* [Passage given]:
══════════

That January, Menzies’s cabinet had endorsed, with what his minister for external affairs, Richard Casey, described as “rather unusual enthusiasm,” a memorandum entitled “Australian Activities in the Cold War.” According to the memorandum, which is available at the National Archives of Australia, while Australia would certainly need to build up its defences to deter or withstand military attack if it occurred, overt aggression in Southeast Asia was highly unlikely in the period up to the end of 1956. The main threat would be the intensification of the eight-year-old communist insurgency in Malaya, which could, in the absence of effective countermeasures, jeopardise Australia’s position in the region. (Australia would in fact send a battalion of troops to Malaya in October 1955.) “Australia and the democratic nations must… prevail,” said Casey, “so that the communists do not gain their objective by subversion, infiltration and other non-military means.” The West must be prepared to pursue Cold War policies “with no less energy than is required for the preparedness of our armed forces.”

Casey identified four activities that Australia could undertake within the existing Manila Treaty arrangements. It could exchange information about communist activities and techniques and about counter-measures. It could assist in developing local security forces, such as police. It could deploy propaganda and information to combat communism. And it could assist in eliminating communist influence and promote of “democratic and pro-western influences” in civil society.

Acknowledging that the United States and Britain carried the main burden of waging the cold war in the region, Casey suggested that the government ask three questions when determining the precise nature of Australia’s contribution. Is Australia’s contribution worthwhile in itself? Would it encourage the United States and Britain to pay more attention to the region? Would it give Australia more say in the discussion of regional policy with those two allies?

Casey foresaw “no difficulties in principle” in exchanging information with SEATO partners. In practice, matters would need to be worked out on a case-by-case basis with the appropriate Australia military and civil authorities. Likewise, although the British had a longstanding interest in the field, Australia should be able to help train local security forces.

It was in the area of propaganda and information, however, and through eliminating communist influence from schools, unions and the like, that Casey believed Australia could make a “significant” contribution. Radio Australia’s news service, which had built a “valuable reputation” for objectivity, had attracted a wide audience, particularly in Indonesia, where signal reception was excellent. Radio Australia had already decided to introduce a daily Mandarin Chinese session to supplement existing programs broadcast in English, Indonesian and French. Casey argued the desirability of increasing both the number and length of RA broadcasts and increasing transmitting capacity.

Casey also thought it might be useful to try to interest the ACTU in making contact with “free” trade unions, particularly in Indonesia, where they were largely under communist control, with a view to influencing their policies towards “democratic ends.” An Australian unionist might be sent to the Jakarta embassy as a labour attachĂ©, and the government might sponsor visits to and from Australia by unionists and schoolteachers.

As officials had examined options should the Cold War become hot, the shortage of Australians who spoke “far eastern languages” had become quickly apparent. To remedy this, Casey thought that an attempt might be made to introduce Indonesian and Malay language courses in Australian universities with, “if necessary, inducements to undergraduates to take them as part of a normal degree course.”

Casey conceded that these plans would not be cost-free, but argued that “not a large sum” was involved. In the case of Radio Australia, the income the ABC received from listeners’ radio licences would need to be supplemented by government, but any additional cost would be “small in relation to the military expenditure we must in any case contemplate.”

══════════

* [Instruction]: Write out the part of the passage on Casey's Cold War memorandum starting with "Casey identified four" and going on through "in civil society.". You won't need the records that come next.

* [Dataset rows]:
══════════

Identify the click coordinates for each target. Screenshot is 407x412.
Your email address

══════════

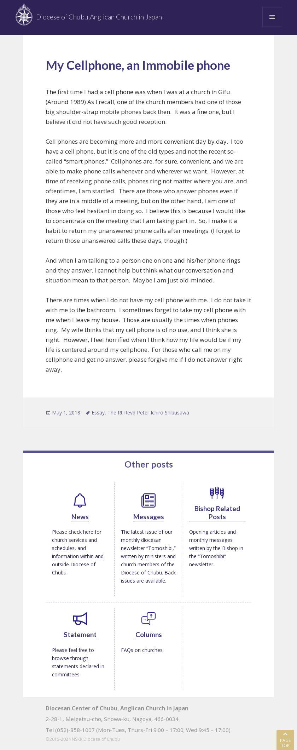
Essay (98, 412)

══════════

* [Reply]:
Casey identified four activities that Australia could undertake within the existing Manila Treaty arrangements. It could exchange information about communist activities and techniques and about counter-measures. It could assist in developing local security forces, such as police. It could deploy propaganda and information to combat communism. And it could assist in eliminating communist influence and promote of “democratic and pro-western influences” in civil society.